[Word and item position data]
▬▬▬▬▬▬▬▬▬▬

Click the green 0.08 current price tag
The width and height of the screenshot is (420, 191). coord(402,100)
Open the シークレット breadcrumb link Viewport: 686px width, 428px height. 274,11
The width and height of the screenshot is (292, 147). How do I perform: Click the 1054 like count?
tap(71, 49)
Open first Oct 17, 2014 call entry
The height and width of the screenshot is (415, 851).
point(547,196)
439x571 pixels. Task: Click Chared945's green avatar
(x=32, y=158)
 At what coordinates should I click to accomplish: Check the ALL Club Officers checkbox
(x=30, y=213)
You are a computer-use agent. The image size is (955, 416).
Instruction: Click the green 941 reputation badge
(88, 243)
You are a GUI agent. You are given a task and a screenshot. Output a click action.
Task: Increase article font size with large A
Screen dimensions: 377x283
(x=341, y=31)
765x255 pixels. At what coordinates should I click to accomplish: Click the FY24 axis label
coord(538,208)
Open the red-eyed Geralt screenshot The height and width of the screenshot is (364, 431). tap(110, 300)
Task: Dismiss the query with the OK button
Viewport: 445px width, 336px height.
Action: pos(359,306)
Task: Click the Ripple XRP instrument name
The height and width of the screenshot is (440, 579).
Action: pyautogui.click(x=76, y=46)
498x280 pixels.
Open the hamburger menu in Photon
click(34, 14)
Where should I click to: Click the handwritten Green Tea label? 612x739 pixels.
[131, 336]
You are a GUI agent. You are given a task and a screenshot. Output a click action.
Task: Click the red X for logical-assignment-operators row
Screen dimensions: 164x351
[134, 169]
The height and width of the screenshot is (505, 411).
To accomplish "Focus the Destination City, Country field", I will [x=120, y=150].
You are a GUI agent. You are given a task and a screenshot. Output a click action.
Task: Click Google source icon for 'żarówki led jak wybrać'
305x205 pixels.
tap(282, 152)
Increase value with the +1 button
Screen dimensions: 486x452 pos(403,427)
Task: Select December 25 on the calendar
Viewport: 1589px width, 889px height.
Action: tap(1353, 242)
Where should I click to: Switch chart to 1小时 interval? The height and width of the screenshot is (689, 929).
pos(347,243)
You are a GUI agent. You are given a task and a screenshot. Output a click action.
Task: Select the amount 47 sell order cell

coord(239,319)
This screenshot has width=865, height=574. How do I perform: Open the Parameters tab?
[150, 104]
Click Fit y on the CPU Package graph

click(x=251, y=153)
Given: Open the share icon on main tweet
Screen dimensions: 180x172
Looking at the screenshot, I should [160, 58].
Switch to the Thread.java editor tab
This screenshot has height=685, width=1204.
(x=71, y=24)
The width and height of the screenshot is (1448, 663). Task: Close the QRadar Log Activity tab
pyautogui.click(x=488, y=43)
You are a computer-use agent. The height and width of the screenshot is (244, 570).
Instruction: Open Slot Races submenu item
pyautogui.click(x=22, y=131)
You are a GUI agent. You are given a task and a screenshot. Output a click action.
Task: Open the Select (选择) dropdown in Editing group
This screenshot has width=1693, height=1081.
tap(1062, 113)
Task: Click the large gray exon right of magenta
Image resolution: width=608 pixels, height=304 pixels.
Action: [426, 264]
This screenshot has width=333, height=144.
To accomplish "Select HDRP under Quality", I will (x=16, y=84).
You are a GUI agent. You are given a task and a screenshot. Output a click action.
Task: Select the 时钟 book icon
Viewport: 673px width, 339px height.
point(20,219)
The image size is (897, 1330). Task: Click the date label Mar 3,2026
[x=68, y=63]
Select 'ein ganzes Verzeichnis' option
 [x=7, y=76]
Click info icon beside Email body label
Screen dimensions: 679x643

▬▬▬▬▬▬▬▬▬▬

Required task -> Quote all of the records above word for word, line by line.

Response to this task ->
Click the green 0.08 current price tag
The width and height of the screenshot is (420, 191). coord(402,100)
Open the シークレット breadcrumb link Viewport: 686px width, 428px height. 274,11
The width and height of the screenshot is (292, 147). How do I perform: Click the 1054 like count?
tap(71, 49)
Open first Oct 17, 2014 call entry
The height and width of the screenshot is (415, 851).
point(547,196)
439x571 pixels. Task: Click Chared945's green avatar
(x=32, y=158)
 At what coordinates should I click to accomplish: Check the ALL Club Officers checkbox
(x=30, y=213)
You are a computer-use agent. The image size is (955, 416).
Instruction: Click the green 941 reputation badge
(88, 243)
You are a GUI agent. You are given a task and a screenshot. Output a click action.
Task: Increase article font size with large A
Screen dimensions: 377x283
(x=341, y=31)
765x255 pixels. At what coordinates should I click to accomplish: Click the FY24 axis label
coord(538,208)
Open the red-eyed Geralt screenshot The height and width of the screenshot is (364, 431). tap(110, 300)
Task: Dismiss the query with the OK button
Viewport: 445px width, 336px height.
Action: pos(359,306)
Task: Click the Ripple XRP instrument name
The height and width of the screenshot is (440, 579).
Action: pyautogui.click(x=76, y=46)
498x280 pixels.
Open the hamburger menu in Photon
click(34, 14)
Where should I click to: Click the handwritten Green Tea label? 612x739 pixels.
[131, 336]
You are a GUI agent. You are given a task and a screenshot. Output a click action.
Task: Click the red X for logical-assignment-operators row
Screen dimensions: 164x351
[134, 169]
The height and width of the screenshot is (505, 411).
To accomplish "Focus the Destination City, Country field", I will [x=120, y=150].
You are a GUI agent. You are given a task and a screenshot. Output a click action.
Task: Click Google source icon for 'żarówki led jak wybrać'
305x205 pixels.
tap(282, 152)
Increase value with the +1 button
Screen dimensions: 486x452 pos(403,427)
Task: Select December 25 on the calendar
Viewport: 1589px width, 889px height.
Action: tap(1353, 242)
Where should I click to: Switch chart to 1小时 interval? The height and width of the screenshot is (689, 929).
pos(347,243)
You are a GUI agent. You are given a task and a screenshot. Output a click action.
Task: Select the amount 47 sell order cell

coord(239,319)
This screenshot has width=865, height=574. How do I perform: Open the Parameters tab?
[150, 104]
Click Fit y on the CPU Package graph

click(x=251, y=153)
Given: Open the share icon on main tweet
Screen dimensions: 180x172
Looking at the screenshot, I should [160, 58].
Switch to the Thread.java editor tab
This screenshot has height=685, width=1204.
(x=71, y=24)
The width and height of the screenshot is (1448, 663). Task: Close the QRadar Log Activity tab
pyautogui.click(x=488, y=43)
You are a computer-use agent. The height and width of the screenshot is (244, 570).
Instruction: Open Slot Races submenu item
pyautogui.click(x=22, y=131)
You are a GUI agent. You are given a task and a screenshot. Output a click action.
Task: Open the Select (选择) dropdown in Editing group
This screenshot has width=1693, height=1081.
tap(1062, 113)
Task: Click the large gray exon right of magenta
Image resolution: width=608 pixels, height=304 pixels.
Action: [426, 264]
This screenshot has width=333, height=144.
To accomplish "Select HDRP under Quality", I will (x=16, y=84).
You are a GUI agent. You are given a task and a screenshot. Output a click action.
Task: Select the 时钟 book icon
Viewport: 673px width, 339px height.
point(20,219)
The image size is (897, 1330). Task: Click the date label Mar 3,2026
[x=68, y=63]
Select 'ein ganzes Verzeichnis' option
 [x=7, y=76]
Click info icon beside Email body label
Screen dimensions: 679x643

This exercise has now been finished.